### [ASSIGNMENT]
Copy verbatim the span of lines beginning at the line that contains "The width and" and ending with the final line of the data. Exclude pictures from the copy.

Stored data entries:

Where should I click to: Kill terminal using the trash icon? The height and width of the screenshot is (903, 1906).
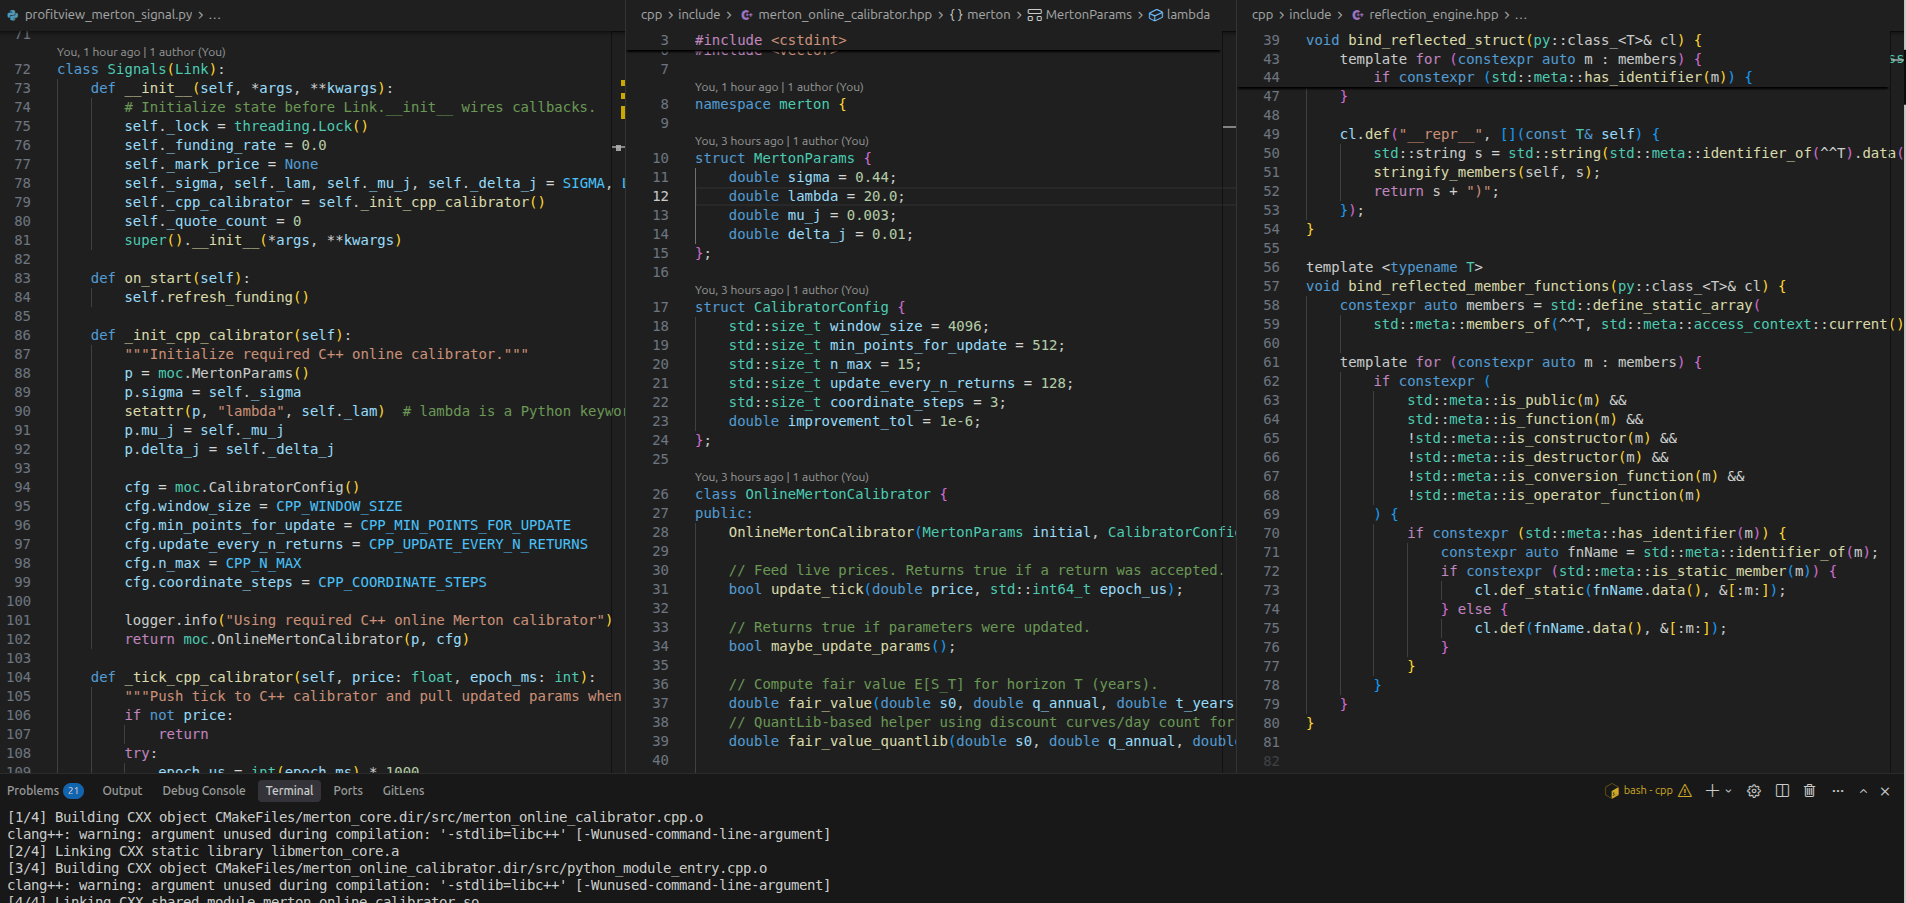click(1809, 791)
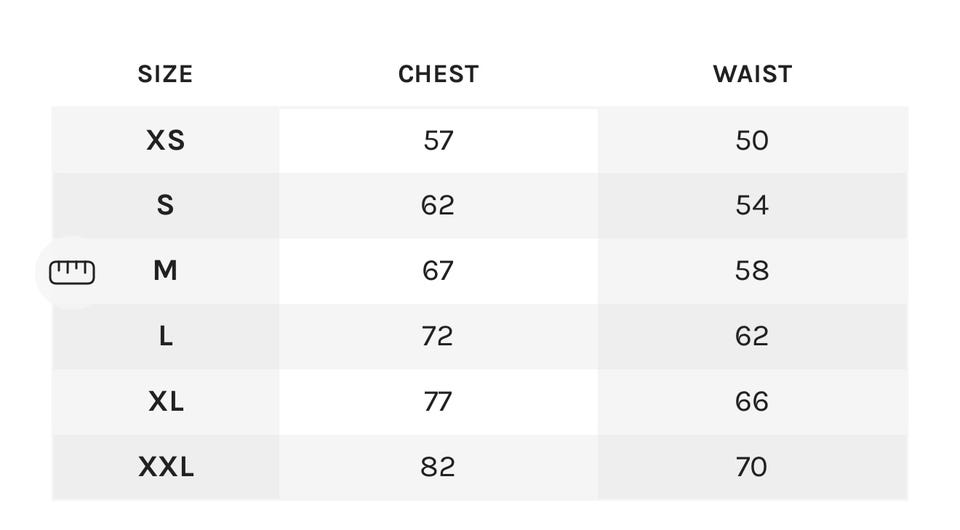
Task: Click waist measurement 70 for XXL
Action: click(752, 466)
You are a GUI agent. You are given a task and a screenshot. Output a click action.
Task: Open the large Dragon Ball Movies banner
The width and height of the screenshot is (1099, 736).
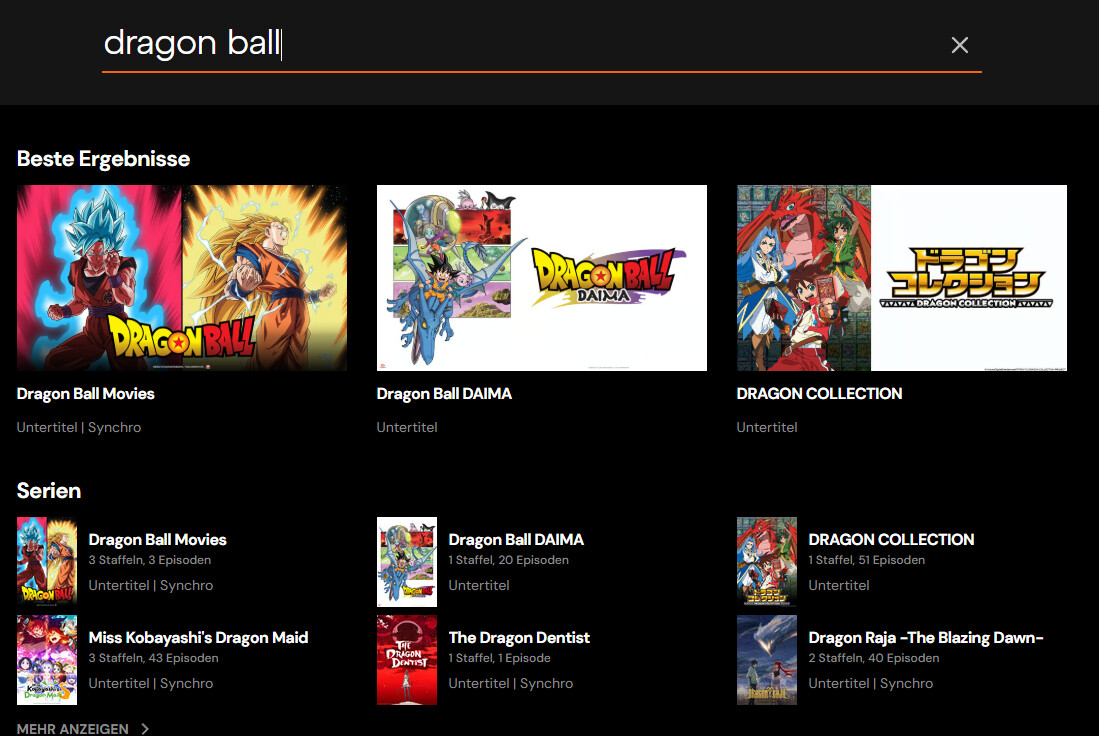(x=182, y=278)

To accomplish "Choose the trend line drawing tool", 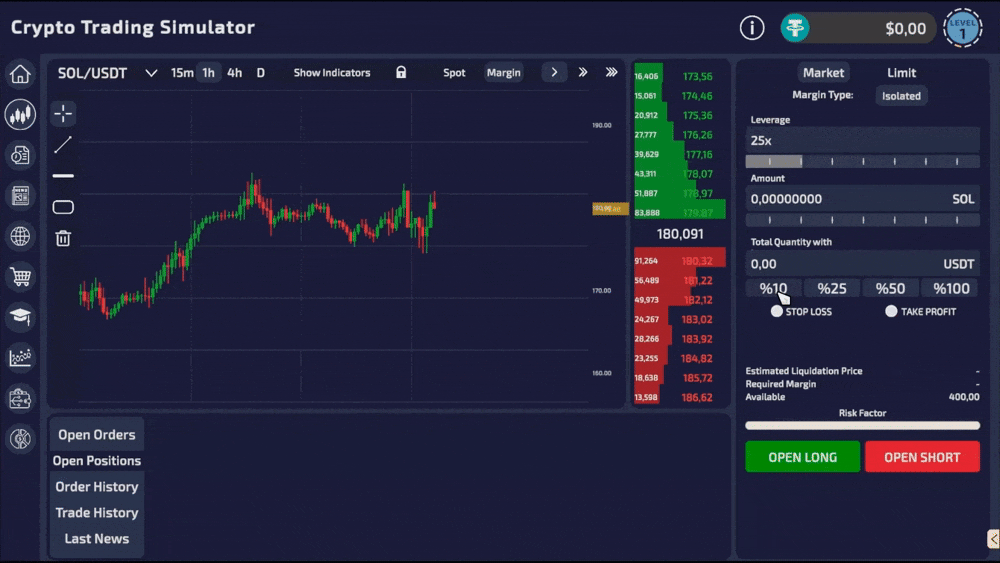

### [EXERCISE SOLUTION]
The width and height of the screenshot is (1099, 736).
(x=182, y=278)

To accomplish "Choose the trend line drawing tool", 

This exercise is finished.